At UVA Health, you'll find doctors who are experts in transurethral resection of the prostate (TURP). This surgery is done to remove part of the prostate gland.
The prostate gland is part of the male reproductive system. It makes and stores a milky fluid that forms part of semen. The prostate wraps around a tube called the urethra. The urethra allows urine to flow out of the body.
Enlarged Prostate & Prostate Cancer Treatment at UVA Health
A TURP is done when a man has an enlarged, noncancerous prostate. This is called benign prostatic hyperplasia (BPH). In BPH, the prostate grows and presses against the urethra and bladder. The pressure can cause problems with the normal flow of urine. A TURP helps improve the flow of urine.

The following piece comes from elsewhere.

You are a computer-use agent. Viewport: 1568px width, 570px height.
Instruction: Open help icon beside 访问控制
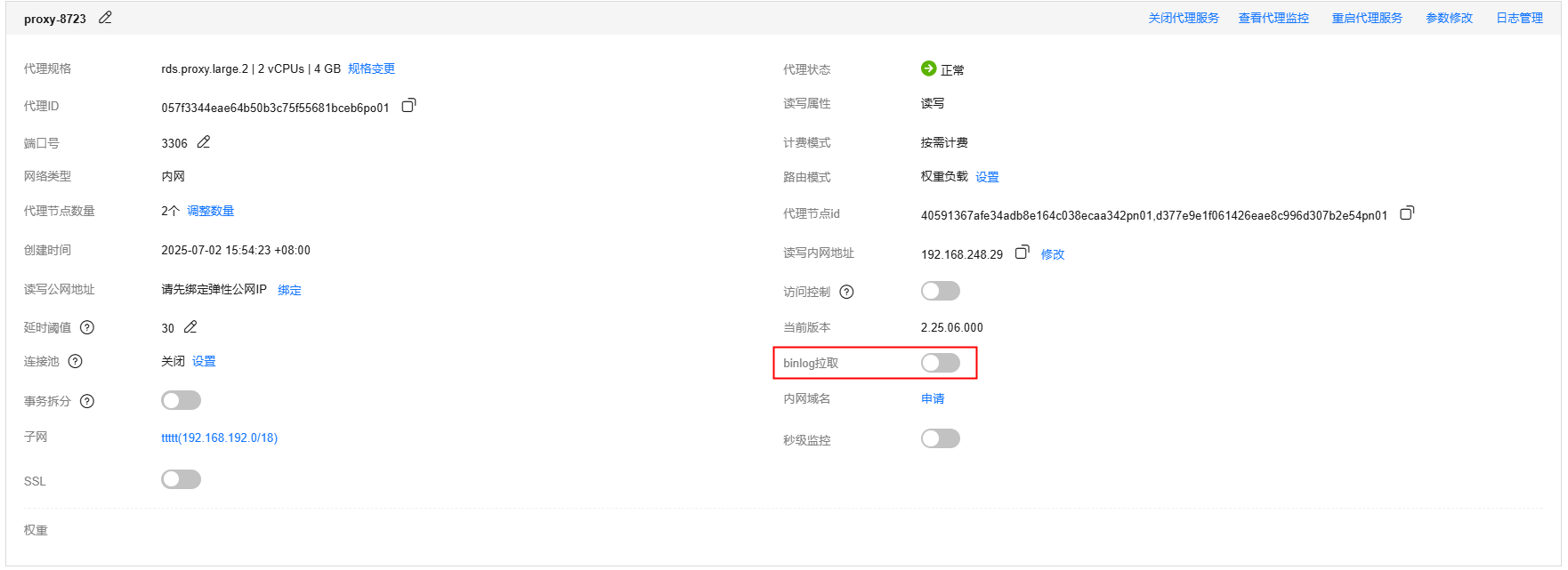[x=847, y=292]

A TURP may also be done when a man has prostate cancer. It may be done if the doctor thinks that a complete prostate removal surgery is too risky. In this case, TURP is also done to relieve urine blockage and lessen symptoms. It is not done to treat the cancer itself.
What to Expect Before the Procedure
Your doctor may do the following:
- Physical exam
- Review of medications and supplements
- Blood tests, urine tests and a urine culture
- Ultrasound — a test that uses sound waves to visualize the kidney, bladder and/or prostate
- Urine flow studies
Leading up to your procedure:
- Talk to your doctor about your medications. You may be asked to stop taking some medications up to one week before the procedure like:
- Anti-inflammatory drugs such as ibuprofen
- Blood thinners
- Anti-platelet medications
- The night before, eat a light dinner. Do not eat or drink anything after midnight.
What Happens During a Transurethral Resection of the Prostate
A special scope that looks like a thin tube with a light on the end will be used. The scope will be passed through the hole at the tip of the penis where urine comes out and passed into the bladder. The bladder will then be filled with a solution. The solution will let the doctor see the inside of your body better.
The prostate gland is examined through the scope. A small surgical tool will be inserted through the scope. This tool will be used to remove a part of the enlarged prostate.
A catheter will be placed in the bladder. Urine will flow out the catheter to give the area time to heal. Your catheter may also be used to flush the bladder and to remove blood clots.
TURP surgery requires general or spinal anesthesia. You will sleep through the surgery with general anesthesia. Spinal anesthesia will make your lower body numb, but you may be awake.
After the Procedure
Removed tissue will be sent to a lab for testing.
At the Hospital
An overnight stay is typically planned for a TURP. In some cases, the stay can be up to 2 days.
- There will be a catheter in your bladder to drain urine. The catheter is left in place overnight. The urine may be bloody, but do not be alarmed. This is normal. Water may be flushed through the catheter into your bladder to wash out blood and clots.
- Always keep the catheter drainage bag below the level of your bladder.
- You will be shown some breathing and coughing exercises after surgery. Do these regularly as you recover.
- Rest in bed until the next morning. The nurse can help you the first time you get out of bed.
When you return home, do the following to help ensure a smooth recovery:
- You may be sent home with a catheter still in place. Clean the area where the catheter enters the urethra several times a day. Use soap, water, and a washcloth. The catheter will be removed after you heal.
- Drink lots of fluids, especially during the day. This will help to flush your bladder.
- Avoid heavy lifting or exertion for 3-4 weeks.
- Avoid sexual activity for 4-6 weeks after surgery.
- Avoid alcohol, caffeine, and spicy foods.
- Be sure to follow your doctor's instructions .
Recovery from surgery should take about three weeks. Symptoms such as frequent or painful urination may continue for a while. They should lessen in the first six weeks. If there is blood in your urine, lie down and drink a glass or two of fluid. The next time you urinate, the bleeding should stop. If it does not, call your doctor.
The surgery should not affect your sex drive or ability to have sex. Retrograde ejaculation is likely to occur. This should not be relied on as birth control.
After you leave the hospital, call your doctor if any of the following occur:
- Difficulty or inability to urinate
- Pain, burning, urgency or frequency of urination, or persistent blood in the urine—This may be normal during the first few days. If the symptoms persist or are getting worse, contact your doctor.
- Signs of infection, including fever and chills
- Pain that you cannot control with the medications you have been given
- Nausea and/or vomiting that you cannot control with the medications you were given after surgery, or which persist for more than two days after discharge from the hospital
- Impotence for longer than three months after surgery
In case of an emergency, call for medical help right away.